◆ **WHAT THIS TASK INVOLVES**
Reproduce the records below exactly as they appear.

◆ **SOURCE MATERIAL**

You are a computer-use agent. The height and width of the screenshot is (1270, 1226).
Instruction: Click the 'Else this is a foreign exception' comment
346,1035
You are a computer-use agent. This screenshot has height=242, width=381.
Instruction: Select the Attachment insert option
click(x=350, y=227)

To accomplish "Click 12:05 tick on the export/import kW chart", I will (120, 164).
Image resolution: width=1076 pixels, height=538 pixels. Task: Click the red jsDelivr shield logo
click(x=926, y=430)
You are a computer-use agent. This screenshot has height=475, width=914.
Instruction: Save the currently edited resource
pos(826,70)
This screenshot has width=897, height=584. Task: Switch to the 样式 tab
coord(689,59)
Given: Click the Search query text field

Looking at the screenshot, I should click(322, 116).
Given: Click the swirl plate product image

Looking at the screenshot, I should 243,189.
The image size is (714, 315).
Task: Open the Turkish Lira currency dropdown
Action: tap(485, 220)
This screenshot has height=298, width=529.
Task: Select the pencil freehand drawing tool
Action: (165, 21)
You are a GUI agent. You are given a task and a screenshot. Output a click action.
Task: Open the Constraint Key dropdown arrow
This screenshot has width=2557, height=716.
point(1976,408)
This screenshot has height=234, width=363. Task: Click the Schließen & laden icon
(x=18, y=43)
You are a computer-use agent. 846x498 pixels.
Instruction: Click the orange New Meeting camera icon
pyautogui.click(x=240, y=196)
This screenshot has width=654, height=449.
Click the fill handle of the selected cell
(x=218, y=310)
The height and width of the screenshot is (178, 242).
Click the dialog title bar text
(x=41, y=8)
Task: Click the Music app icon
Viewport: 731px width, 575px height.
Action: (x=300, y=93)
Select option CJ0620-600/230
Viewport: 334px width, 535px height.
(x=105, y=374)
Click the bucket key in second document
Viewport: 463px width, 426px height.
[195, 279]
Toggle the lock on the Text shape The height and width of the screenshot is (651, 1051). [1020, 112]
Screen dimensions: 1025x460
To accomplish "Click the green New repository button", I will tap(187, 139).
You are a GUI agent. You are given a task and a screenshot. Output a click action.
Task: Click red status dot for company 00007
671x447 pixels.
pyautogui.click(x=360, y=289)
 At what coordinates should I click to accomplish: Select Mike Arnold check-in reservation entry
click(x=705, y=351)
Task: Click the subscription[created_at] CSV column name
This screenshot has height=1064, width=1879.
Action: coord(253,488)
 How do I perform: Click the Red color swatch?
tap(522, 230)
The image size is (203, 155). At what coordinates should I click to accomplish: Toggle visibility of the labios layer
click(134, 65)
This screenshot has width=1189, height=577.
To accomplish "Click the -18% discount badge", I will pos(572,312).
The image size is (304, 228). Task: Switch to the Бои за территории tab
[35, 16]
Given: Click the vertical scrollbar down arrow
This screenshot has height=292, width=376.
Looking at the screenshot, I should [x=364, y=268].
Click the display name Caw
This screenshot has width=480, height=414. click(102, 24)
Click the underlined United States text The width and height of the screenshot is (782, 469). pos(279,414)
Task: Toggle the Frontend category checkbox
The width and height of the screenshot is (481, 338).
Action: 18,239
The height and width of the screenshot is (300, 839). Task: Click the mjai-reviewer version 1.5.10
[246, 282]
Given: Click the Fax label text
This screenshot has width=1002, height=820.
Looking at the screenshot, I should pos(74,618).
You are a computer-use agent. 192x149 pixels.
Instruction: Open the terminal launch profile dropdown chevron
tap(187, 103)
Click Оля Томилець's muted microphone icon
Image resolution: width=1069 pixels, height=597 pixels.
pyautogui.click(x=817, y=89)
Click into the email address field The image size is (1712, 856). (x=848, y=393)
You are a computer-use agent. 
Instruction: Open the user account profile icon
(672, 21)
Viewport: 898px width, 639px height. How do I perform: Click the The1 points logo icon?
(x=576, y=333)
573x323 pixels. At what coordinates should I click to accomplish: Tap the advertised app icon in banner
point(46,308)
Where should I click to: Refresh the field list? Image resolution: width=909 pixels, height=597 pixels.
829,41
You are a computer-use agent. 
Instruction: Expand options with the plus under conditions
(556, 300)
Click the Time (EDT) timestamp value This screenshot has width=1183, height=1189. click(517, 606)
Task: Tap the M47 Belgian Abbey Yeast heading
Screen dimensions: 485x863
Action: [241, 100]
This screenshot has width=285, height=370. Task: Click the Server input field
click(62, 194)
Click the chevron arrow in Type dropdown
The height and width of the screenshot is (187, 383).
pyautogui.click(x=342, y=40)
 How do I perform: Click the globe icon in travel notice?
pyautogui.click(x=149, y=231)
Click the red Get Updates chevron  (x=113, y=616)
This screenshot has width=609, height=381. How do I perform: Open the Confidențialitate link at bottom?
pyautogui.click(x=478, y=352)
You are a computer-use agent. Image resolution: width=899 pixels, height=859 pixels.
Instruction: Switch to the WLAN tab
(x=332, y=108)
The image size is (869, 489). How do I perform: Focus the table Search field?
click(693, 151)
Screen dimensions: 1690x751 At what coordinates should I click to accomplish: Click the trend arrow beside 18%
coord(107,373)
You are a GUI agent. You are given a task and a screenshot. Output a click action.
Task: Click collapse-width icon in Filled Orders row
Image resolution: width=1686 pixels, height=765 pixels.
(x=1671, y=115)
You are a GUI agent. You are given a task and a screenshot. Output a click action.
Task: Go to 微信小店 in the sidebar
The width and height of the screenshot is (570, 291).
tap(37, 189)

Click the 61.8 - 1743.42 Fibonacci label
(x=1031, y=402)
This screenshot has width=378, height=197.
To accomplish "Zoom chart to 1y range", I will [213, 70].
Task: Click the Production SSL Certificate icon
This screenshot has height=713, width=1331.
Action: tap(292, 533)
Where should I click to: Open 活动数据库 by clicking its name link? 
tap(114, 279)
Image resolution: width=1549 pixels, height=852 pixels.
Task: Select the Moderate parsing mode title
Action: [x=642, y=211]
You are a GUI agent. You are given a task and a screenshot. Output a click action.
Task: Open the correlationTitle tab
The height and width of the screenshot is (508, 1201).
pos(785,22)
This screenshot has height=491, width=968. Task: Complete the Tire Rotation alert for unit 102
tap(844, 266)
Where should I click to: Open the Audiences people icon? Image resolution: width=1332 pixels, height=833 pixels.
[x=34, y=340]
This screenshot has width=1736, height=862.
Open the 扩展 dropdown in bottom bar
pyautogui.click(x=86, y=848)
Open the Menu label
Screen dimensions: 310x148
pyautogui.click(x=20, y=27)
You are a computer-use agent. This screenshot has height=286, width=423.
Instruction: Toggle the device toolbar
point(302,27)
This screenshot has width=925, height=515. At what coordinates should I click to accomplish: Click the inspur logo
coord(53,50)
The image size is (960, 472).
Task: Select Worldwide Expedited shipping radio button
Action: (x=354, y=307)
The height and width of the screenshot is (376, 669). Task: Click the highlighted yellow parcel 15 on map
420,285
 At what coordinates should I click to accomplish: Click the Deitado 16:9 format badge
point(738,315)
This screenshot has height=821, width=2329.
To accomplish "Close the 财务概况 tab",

◆ **OUTPUT OF THE EXERCISE**
You are a computer-use agent. The height and width of the screenshot is (1270, 1226).
Instruction: Click the 'Else this is a foreign exception' comment
346,1035
You are a computer-use agent. This screenshot has height=242, width=381.
Instruction: Select the Attachment insert option
click(x=350, y=227)

To accomplish "Click 12:05 tick on the export/import kW chart", I will (120, 164).
Image resolution: width=1076 pixels, height=538 pixels. Task: Click the red jsDelivr shield logo
click(x=926, y=430)
You are a computer-use agent. This screenshot has height=475, width=914.
Instruction: Save the currently edited resource
pos(826,70)
This screenshot has width=897, height=584. Task: Switch to the 样式 tab
coord(689,59)
Given: Click the Search query text field

Looking at the screenshot, I should click(322, 116).
Given: Click the swirl plate product image

Looking at the screenshot, I should 243,189.
The image size is (714, 315).
Task: Open the Turkish Lira currency dropdown
Action: tap(485, 220)
This screenshot has height=298, width=529.
Task: Select the pencil freehand drawing tool
Action: (165, 21)
You are a GUI agent. You are given a task and a screenshot. Output a click action.
Task: Open the Constraint Key dropdown arrow
This screenshot has width=2557, height=716.
point(1976,408)
This screenshot has height=234, width=363. Task: Click the Schließen & laden icon
(x=18, y=43)
You are a computer-use agent. 846x498 pixels.
Instruction: Click the orange New Meeting camera icon
pyautogui.click(x=240, y=196)
This screenshot has width=654, height=449.
Click the fill handle of the selected cell
(x=218, y=310)
The height and width of the screenshot is (178, 242).
Click the dialog title bar text
(x=41, y=8)
Task: Click the Music app icon
Viewport: 731px width, 575px height.
Action: (x=300, y=93)
Select option CJ0620-600/230
Viewport: 334px width, 535px height.
(x=105, y=374)
Click the bucket key in second document
Viewport: 463px width, 426px height.
[195, 279]
Toggle the lock on the Text shape The height and width of the screenshot is (651, 1051). [1020, 112]
Screen dimensions: 1025x460
To accomplish "Click the green New repository button", I will tap(187, 139).
You are a GUI agent. You are given a task and a screenshot. Output a click action.
Task: Click red status dot for company 00007
671x447 pixels.
pyautogui.click(x=360, y=289)
 At what coordinates should I click to accomplish: Select Mike Arnold check-in reservation entry
click(x=705, y=351)
Task: Click the subscription[created_at] CSV column name
This screenshot has height=1064, width=1879.
Action: coord(253,488)
 How do I perform: Click the Red color swatch?
tap(522, 230)
The image size is (203, 155). At what coordinates should I click to accomplish: Toggle visibility of the labios layer
click(134, 65)
This screenshot has width=1189, height=577.
To accomplish "Click the -18% discount badge", I will pos(572,312).
The image size is (304, 228). Task: Switch to the Бои за территории tab
[35, 16]
Given: Click the vertical scrollbar down arrow
This screenshot has height=292, width=376.
Looking at the screenshot, I should [x=364, y=268].
Click the display name Caw
This screenshot has width=480, height=414. click(102, 24)
Click the underlined United States text The width and height of the screenshot is (782, 469). pos(279,414)
Task: Toggle the Frontend category checkbox
The width and height of the screenshot is (481, 338).
Action: 18,239
The height and width of the screenshot is (300, 839). Task: Click the mjai-reviewer version 1.5.10
[246, 282]
Given: Click the Fax label text
This screenshot has width=1002, height=820.
Looking at the screenshot, I should pos(74,618).
You are a computer-use agent. 192x149 pixels.
Instruction: Open the terminal launch profile dropdown chevron
tap(187, 103)
Click Оля Томилець's muted microphone icon
Image resolution: width=1069 pixels, height=597 pixels.
pyautogui.click(x=817, y=89)
Click into the email address field The image size is (1712, 856). (x=848, y=393)
You are a computer-use agent. 
Instruction: Open the user account profile icon
(672, 21)
Viewport: 898px width, 639px height. How do I perform: Click the The1 points logo icon?
(x=576, y=333)
573x323 pixels. At what coordinates should I click to accomplish: Tap the advertised app icon in banner
point(46,308)
Where should I click to: Refresh the field list? Image resolution: width=909 pixels, height=597 pixels.
829,41
You are a computer-use agent. 
Instruction: Expand options with the plus under conditions
(556, 300)
Click the Time (EDT) timestamp value This screenshot has width=1183, height=1189. click(517, 606)
Task: Tap the M47 Belgian Abbey Yeast heading
Screen dimensions: 485x863
Action: [241, 100]
This screenshot has width=285, height=370. Task: Click the Server input field
click(62, 194)
Click the chevron arrow in Type dropdown
The height and width of the screenshot is (187, 383).
pyautogui.click(x=342, y=40)
 How do I perform: Click the globe icon in travel notice?
pyautogui.click(x=149, y=231)
Click the red Get Updates chevron  (x=113, y=616)
This screenshot has width=609, height=381. How do I perform: Open the Confidențialitate link at bottom?
pyautogui.click(x=478, y=352)
You are a computer-use agent. Image resolution: width=899 pixels, height=859 pixels.
Instruction: Switch to the WLAN tab
(x=332, y=108)
The image size is (869, 489). How do I perform: Focus the table Search field?
click(693, 151)
Screen dimensions: 1690x751 At what coordinates should I click to accomplish: Click the trend arrow beside 18%
coord(107,373)
You are a GUI agent. You are given a task and a screenshot. Output a click action.
Task: Click collapse-width icon in Filled Orders row
Image resolution: width=1686 pixels, height=765 pixels.
(x=1671, y=115)
You are a GUI agent. You are given a task and a screenshot. Output a click action.
Task: Go to 微信小店 in the sidebar
The width and height of the screenshot is (570, 291).
tap(37, 189)

Click the 61.8 - 1743.42 Fibonacci label
(x=1031, y=402)
This screenshot has width=378, height=197.
To accomplish "Zoom chart to 1y range", I will [213, 70].
Task: Click the Production SSL Certificate icon
This screenshot has height=713, width=1331.
Action: tap(292, 533)
Where should I click to: Open 活动数据库 by clicking its name link? 
tap(114, 279)
Image resolution: width=1549 pixels, height=852 pixels.
Task: Select the Moderate parsing mode title
Action: [x=642, y=211]
You are a GUI agent. You are given a task and a screenshot. Output a click action.
Task: Open the correlationTitle tab
The height and width of the screenshot is (508, 1201).
pos(785,22)
This screenshot has height=491, width=968. Task: Complete the Tire Rotation alert for unit 102
tap(844, 266)
Where should I click to: Open the Audiences people icon? Image resolution: width=1332 pixels, height=833 pixels.
[x=34, y=340]
This screenshot has width=1736, height=862.
Open the 扩展 dropdown in bottom bar
pyautogui.click(x=86, y=848)
Open the Menu label
Screen dimensions: 310x148
pyautogui.click(x=20, y=27)
You are a computer-use agent. This screenshot has height=286, width=423.
Instruction: Toggle the device toolbar
point(302,27)
This screenshot has width=925, height=515. At what coordinates should I click to accomplish: Click the inspur logo
coord(53,50)
The image size is (960, 472).
Task: Select Worldwide Expedited shipping radio button
Action: (x=354, y=307)
The height and width of the screenshot is (376, 669). Task: Click the highlighted yellow parcel 15 on map
420,285
 At what coordinates should I click to accomplish: Click the Deitado 16:9 format badge
point(738,315)
This screenshot has height=821, width=2329.
To accomplish "Close the 财务概况 tab",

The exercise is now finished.